Tuesday, August 27, 2013

SUETHULU: Shutting Down Darya

SUETHULU: Shutting Down Darya

Darya was not as easy to break as Ian, just because there was no subsystem only she used. She was our combat specialist, and any change to the combat system might impair the Tagers.

Marty tried, though. He'd throw random action penalties at her for reloading: "two actions to get the clip out, one to insert it, another to draw the bolt back." He'd randomly determine the effective radius of heavy guns based on "the environment being less conducive to explosions." Remember that, everyone: fog makes fragmentation grenades useless, reducing the effective radius by a decimal order of magnitude. However, this alone wasn't nearly enough; as long as guns worked, she'd shoot them happily.

Now, the reason she could carry around heavy weapons was that she was now a member of Blackspire, and we had been assured they had the authority to get whatever they wanted from any other branch of the NEG, no questions asked. Apparently this initial description was rather exaggerated, largely because the NEG no longer conducts "heavily manned warfare."

What.

"Mecha revolutionized warfare. Instead of big squads of cannon fodder, there are just a few elite pilots. With self-repairing, self-fueling, self-maintaining mecha as the basic unit of warfare, human-scale weaponry just isn't needed, especially when the police are all in powered armor." I think I can explain this.

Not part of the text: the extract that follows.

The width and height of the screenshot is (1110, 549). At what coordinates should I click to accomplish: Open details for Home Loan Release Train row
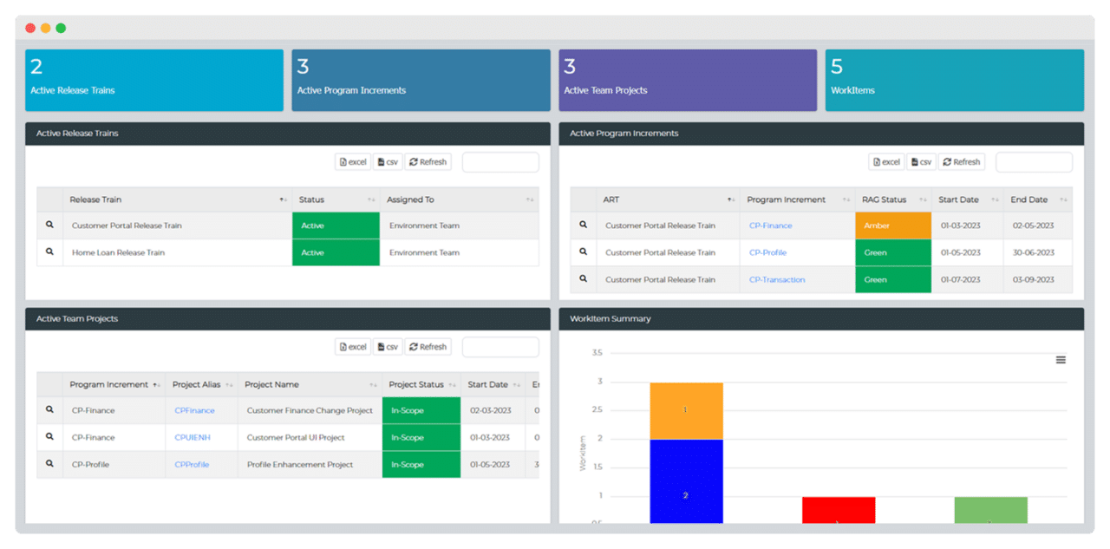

Marty participated in NJROTC in high school, the naval junior officers reserve training corps; for our non-American readers, the JROTCs function as a workaround to the stipulation that our armed forces can't recruit minors by "facilitating recruitment". One of their stated functions, to quote Cadet Command Policy Memorandum 50, is "to sell the Army story." Somewhere along the line, Marty was under the impression that rather than an advert it's an accurate representation of military service, "which is mostly drilling and button polishing" -- and in Marty's calculus that makes most military servicepersons superfluous.

At the same time, you have people like me asking if the party can be assigned (under some fiction of being liaisons) to one of the NEG battlecruisers, because we could relatively easily hide the energy output from our research in a floating city of 3.5 thousand conveniently designed to defend itself from threats within and without. It'd be obvious to people onboard, but we can handle that; we are good at people. I liked the smirk Jin gave at that. His response was inspired: "They're desperately trying to get away from that for precisely that reason; people are the weak link. The Victory is famous for being entirely automated down to the nanorepair units, other than the command crew and the mecha pilots -- all of whom are far too high in rank to be corrupted. You aren't getting your hands on it, by the way; it's in dry dock right now behind yards and yards of nanoconcrete hangar covered in seismometers and laser tripwires, and anyway the A-pods are protected by literally unbreakable codes, as are the personnel doors, and there's a ten-minute delay built into the doors so no one can get in without base security knowing about it. So whatever you want the ship for, forget it." Well, since you so obviously want us to have it, can we poke the nanites, start them eating the ship because the NEG RIAA are insane, and then futz with things while everyone is running around screaming? "No. Copy protection is for civvies; the NEG isn't going to put up with that crap. All the nanites are totally unhackable unless you physically change the master blueprints from the bridge, and that system isn't accessible from outside the ship. In fact none of the systems are; everything but communications and sensors is totally separate to make it completely hacker-proof. The people are mostly there to bridge the gaps between consoles; one man, sufficiently fast, could run the whole ship. " Bear in mind I'd never wanted to steal it. Marty is just that paranoid; he's willing to erase a 3500-man crew and replace it with nonsense just so we don't think we can get a cool ship. Three guesses who is "sufficiently fast".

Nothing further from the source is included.